Analysis of Platinum Adducts with DNA Nucleotides and Nucleosides by Capillary Electrophoresis Coupled to ESI‐MS: Indications of Guanosine 5′‐Monophosphate O6–N7 Chelation

Abstract

DNA is the ultimate target of platinum-based anticancer therapy. Since the N7 of guanine is known to be the major binding site of cisplatin and its analogues, adduct formation with model nucleotides, especially 2′-deoxyguanosine 5′-monophosphate (dGMP), has been studied in detail. During the last few years a coupled capillary eletrophoresis/electrospray-ionization mass spectrometry (CE/ESI-MS) method has been advantageously used in order to separate and identify platinum adducts with nucleotides in submillimolar concentrations in aqueous solutions.
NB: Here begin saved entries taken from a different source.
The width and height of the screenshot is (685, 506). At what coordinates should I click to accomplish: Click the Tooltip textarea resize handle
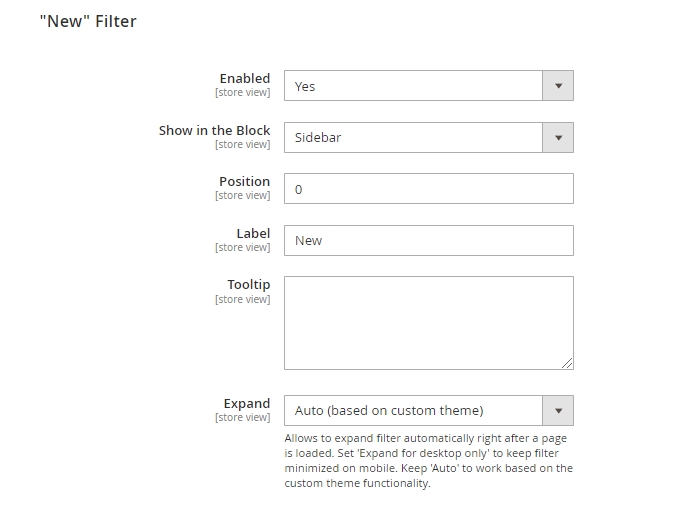point(568,364)
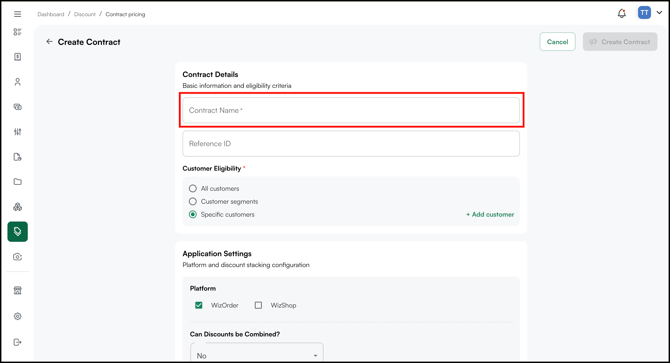Screen dimensions: 670x363
Task: Go back using the Create Contract arrow
Action: click(50, 42)
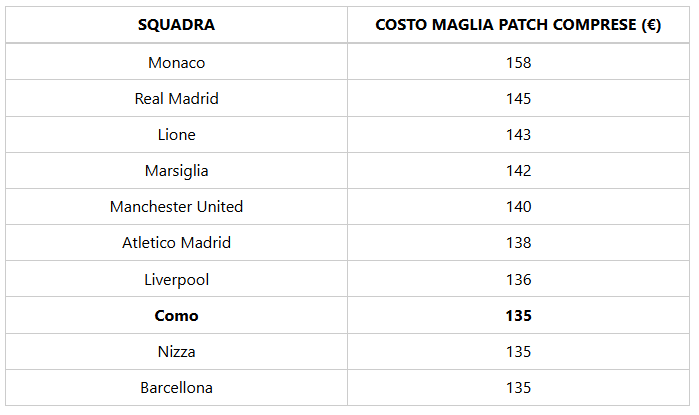
Task: Click the Liverpool team cell
Action: [x=176, y=279]
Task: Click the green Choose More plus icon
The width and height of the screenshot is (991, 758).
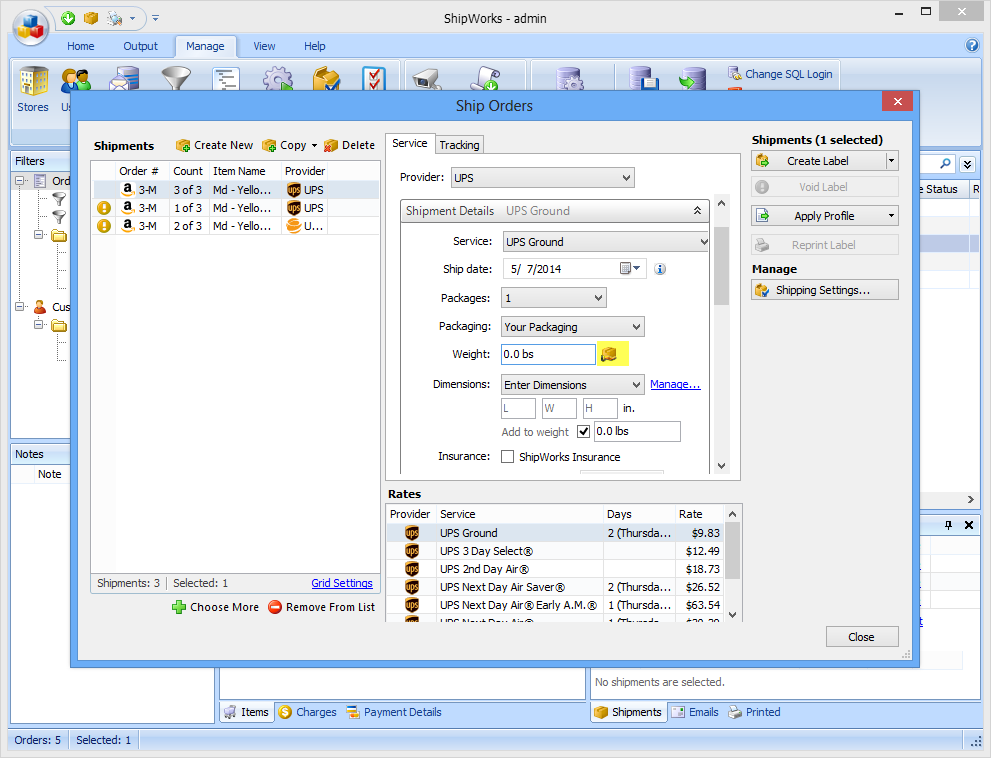Action: 179,607
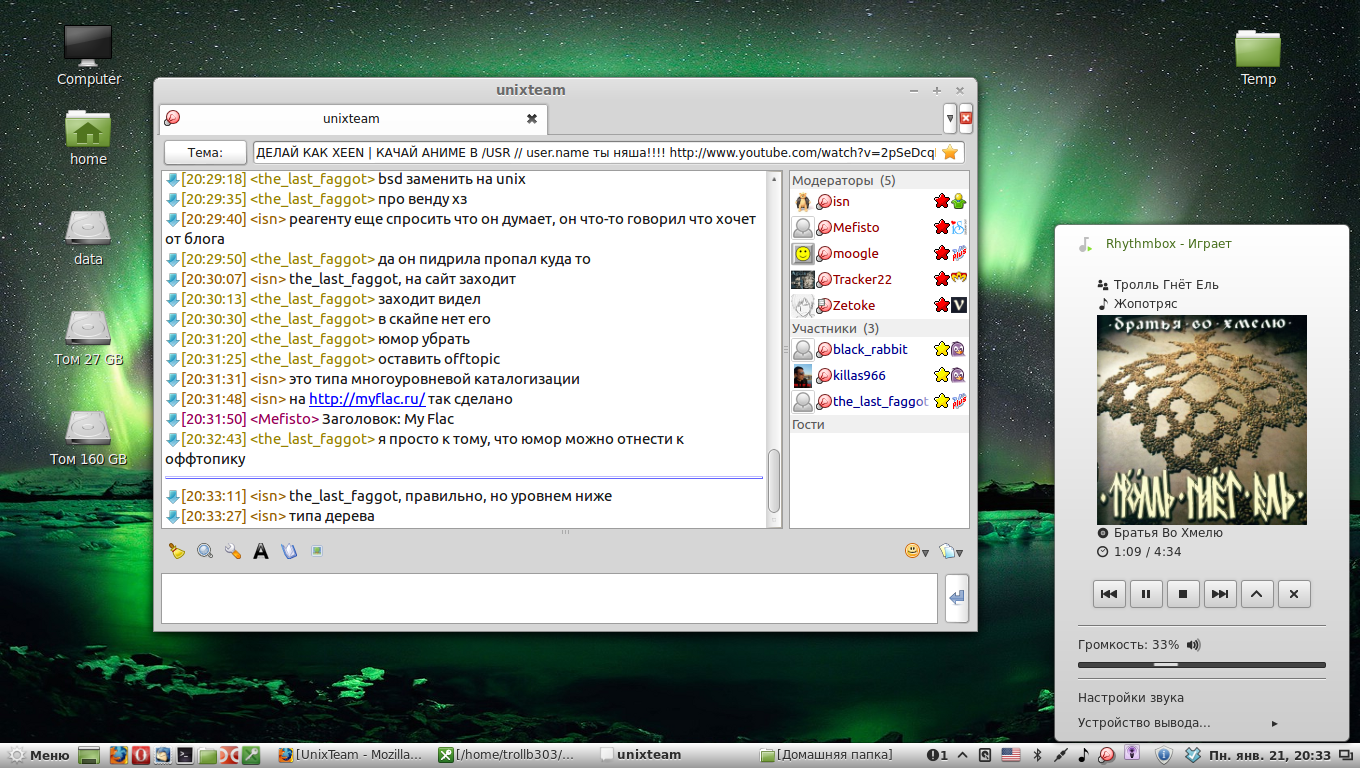Launch Firefox from the taskbar launcher
This screenshot has width=1360, height=768.
119,755
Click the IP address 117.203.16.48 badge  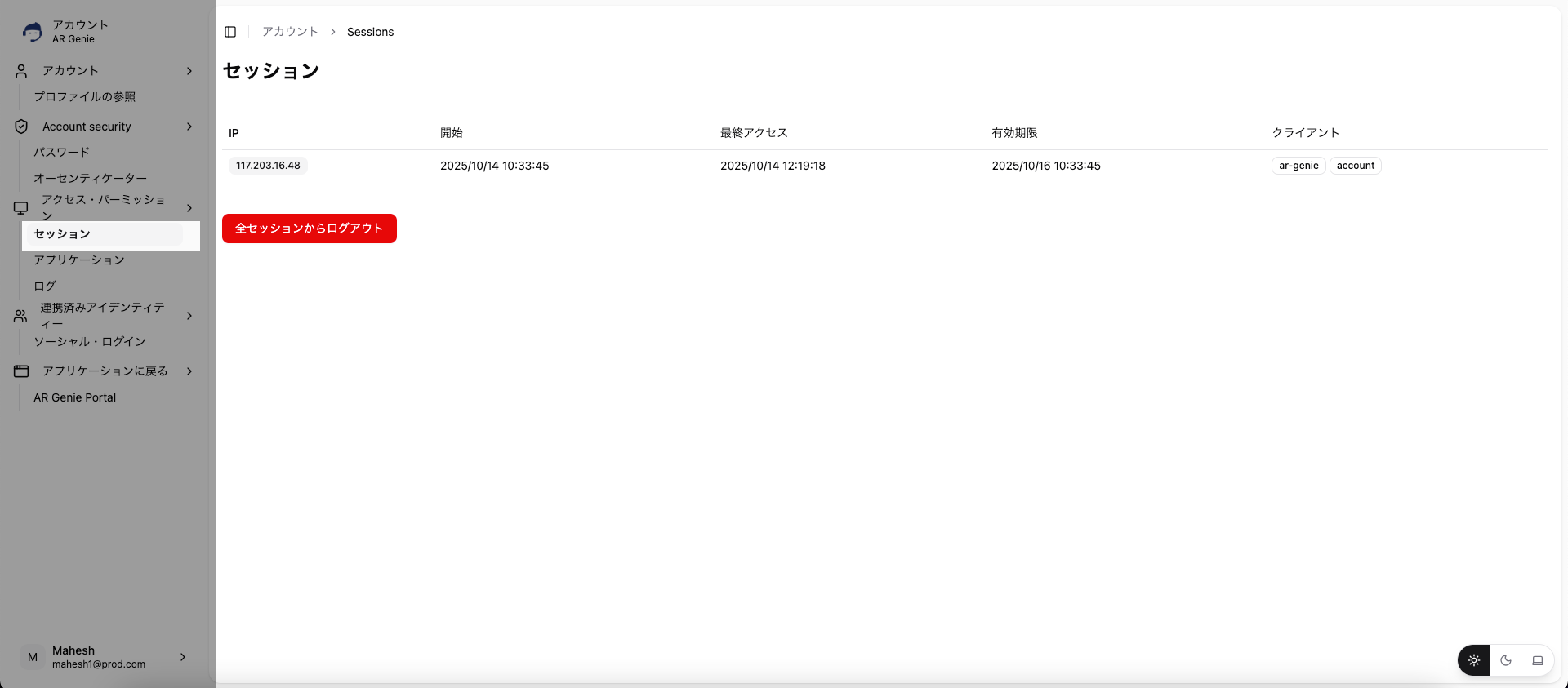pos(268,166)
Beside the bisadduct, [Pt(NH₃)₂(dNMP)₂]²⁻ (NMP=2′-deoxynucleoside 5′-monophosphate), and the well-known monochloro and monohydroxo adducts, [Pt(NH₃)₂Cl(dNMP)]⁻ and [Pt(NH₃)₂(dNMP)OH]⁻, respectively, a third kind of monoadduct species with a composition of [Pt(NH₃)₂(dNMP)]⁻ can be separated by CE and detected through the m/z values measured with ESI-MS. Different experimental setups indicate the existence of an O⁶–N7 chelate, whereas the formation of N7–αPO₄ macrochelates or dinuclear species is unlikely. Additionally, offline MS experiments with 2′-deoxyguanosine (dG) and stabilization of the controversially discussed O⁶–N7 chelate by oxidation with hydrogen peroxide support the assumption of the existence of O⁶–N7 chelation.